EXPOSÉ DES MOTIFS
Mesdames, Messieurs,
L'intelligence artificielle générative fait l'objet de dérives alarmantes, notamment à travers son utilisation pour créer des contenus pédocriminels.
Les auteurs et consommateurs de contenus pédocriminels ont recours aux outils d'IA pour générer des textes, photos et vidéos d'exploitation sexuelle des enfants, par exemple des applications de déshabillage (« nudify apps »), ou des modèles d'IA générative open source qu'ils modifient et détournent pour leur faire créer des contenus pédocriminels.
Les risques posés par la manipulation de cette technologie sont renforcés par des pratiques du grand public trop peu protectrices du droit à l'image et à la vie privée des enfants. Notamment, le « sharenting » (aussi nommé « surpartage parental ») est une cause de l'exploitation des images des enfants sur les plateformes numériques. Même si les parents exposent leurs enfants sur des comptes privés, les pédocriminels se cachent souvent au sein même du cercle familial. L'enjeu est de faire comprendre aux parents, au travers de ce renforcement de la législation, que l'environnement numérique présente les mêmes risques que le monde réel.
Les pédocriminels ciblent en priorité les plateformes très fréquentées par les jeunes, telles que les réseaux sociaux et les jeux en ligne. Ils utilisent des méthodes de manipulation de plus en plus sophistiquées, rendant leurs agissements difficiles à détecter. L'utilisation abusive de l'intelligence artificielle est déjà une réalité tangible, qui exige une approche proactive pour maintenir une longueur d'avance et protéger les limites éthiques.
Dans ce contexte, la rapidité des avancées technologiques impose une mise à jour régulière des réglementations. Il devient essentiel de créer, réviser et actualiser les lois rapidement, en s'appuyant sur une coopération cohérente entre les législateurs, les forces de l'ordre et les entreprises technologiques.

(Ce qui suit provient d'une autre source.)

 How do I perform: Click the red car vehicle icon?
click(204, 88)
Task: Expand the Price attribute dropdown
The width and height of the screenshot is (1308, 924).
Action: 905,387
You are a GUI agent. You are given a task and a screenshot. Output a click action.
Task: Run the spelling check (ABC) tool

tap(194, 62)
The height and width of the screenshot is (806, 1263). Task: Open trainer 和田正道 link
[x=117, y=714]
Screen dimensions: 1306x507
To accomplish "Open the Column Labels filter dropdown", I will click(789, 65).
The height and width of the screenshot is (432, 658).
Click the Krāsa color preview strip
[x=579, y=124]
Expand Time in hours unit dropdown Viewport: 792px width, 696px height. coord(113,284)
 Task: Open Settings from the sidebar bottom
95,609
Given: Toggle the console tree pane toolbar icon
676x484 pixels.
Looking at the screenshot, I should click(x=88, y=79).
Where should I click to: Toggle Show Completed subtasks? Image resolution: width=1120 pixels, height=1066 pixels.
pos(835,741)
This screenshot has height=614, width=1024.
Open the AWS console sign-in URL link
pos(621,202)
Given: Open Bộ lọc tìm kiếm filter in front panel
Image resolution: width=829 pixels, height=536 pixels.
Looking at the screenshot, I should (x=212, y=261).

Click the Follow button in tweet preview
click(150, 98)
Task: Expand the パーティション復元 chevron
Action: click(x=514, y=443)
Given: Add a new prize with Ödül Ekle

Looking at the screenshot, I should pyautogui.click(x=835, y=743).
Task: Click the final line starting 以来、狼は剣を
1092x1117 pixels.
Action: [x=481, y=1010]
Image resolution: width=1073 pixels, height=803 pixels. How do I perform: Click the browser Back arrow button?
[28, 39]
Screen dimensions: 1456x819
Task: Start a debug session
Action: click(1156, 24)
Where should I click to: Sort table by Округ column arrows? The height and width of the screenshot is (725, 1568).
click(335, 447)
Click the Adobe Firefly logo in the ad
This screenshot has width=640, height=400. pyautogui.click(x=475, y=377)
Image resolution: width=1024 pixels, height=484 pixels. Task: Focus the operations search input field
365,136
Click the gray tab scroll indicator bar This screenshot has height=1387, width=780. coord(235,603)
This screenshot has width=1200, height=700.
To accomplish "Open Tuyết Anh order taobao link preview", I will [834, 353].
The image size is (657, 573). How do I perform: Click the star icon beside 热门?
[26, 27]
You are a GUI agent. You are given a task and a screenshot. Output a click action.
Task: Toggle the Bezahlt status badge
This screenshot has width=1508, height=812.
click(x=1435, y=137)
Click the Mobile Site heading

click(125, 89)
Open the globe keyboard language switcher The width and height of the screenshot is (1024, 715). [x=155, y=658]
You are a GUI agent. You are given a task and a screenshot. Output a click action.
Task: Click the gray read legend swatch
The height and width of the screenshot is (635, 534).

Le code pénal français permet déjà de sanctionner la détention et la transmission d'images générées par l'IA représentant des mineurs de moins de quinze ans (article 227-23). Cependant, des lacunes juridiques demeurent concernant les auteurs de ces contenus. Ces derniers ne peuvent être poursuivis que pour la possession de représentations à caractère sexuel d'enfants, et non pas pour la création de tels contenus. Par ailleurs, le code pénal français ne permet pas non plus d'incriminer le fait de créer et de mettre à disposition des modèles d'IA générative modifiés dans le but de créer des contenus pédocriminels.
Il est donc impératif de pénaliser la création et la mise à disposition de modèles d'IA destinés à générer des contenus pédocriminels. Une réponse législative claire est nécessaire pour sanctionner ces actes qui alimentent un marché illégal tout en contournant les lois existantes. Ce renforcement juridique contribuerait à combler les lacunes actuelles et à mieux protéger les enfants face à ces menaces.
Les institutions internationales, telles que l'OCDE, les Nations unies, l'Union internationale des télécommunications (UIT) et le Sommet mondial de l'IA, ont déjà pris des mesures significatives pour encadrer l'IA générative. Par exemple, l'OCDE a révisé en 2024 ses principes sur l'IA pour intégrer des mécanismes de neutralisation sécurisée des systèmes nuisibles, tandis que des initiatives privées comme le programme « Lantern » illustrent des collaborations concrètes pour traiter des problématiques sensibles.
Face à ces avancées, la France ne doit pas prendre de retard et doit s'intégrer pleinement dans cette dynamique internationale pour apporter une réponse coordonnée à toutes les échelles sur les enjeux liés à l'IA générative.
À long terme, une fois une législation mise en oeuvre, il est crucial d'inciter les autorités à entreprendre des politiques publiques de prévention et de sensibilisation, notamment par des actions de communication et un soutien accru à la parentalité. Ces initiatives visent à responsabiliser les parents en tant que personnes référentes de confiance sur ces questions essentielles pour la protection des enfants.
C'est pourquoi nous proposons, sur la base du rapport précis et détaillé de la Fondation pour l'Enfance, la modification de l'article 227-23 du code pénal, et la création d'un article dans la section 5 du chapitre 6 du même code.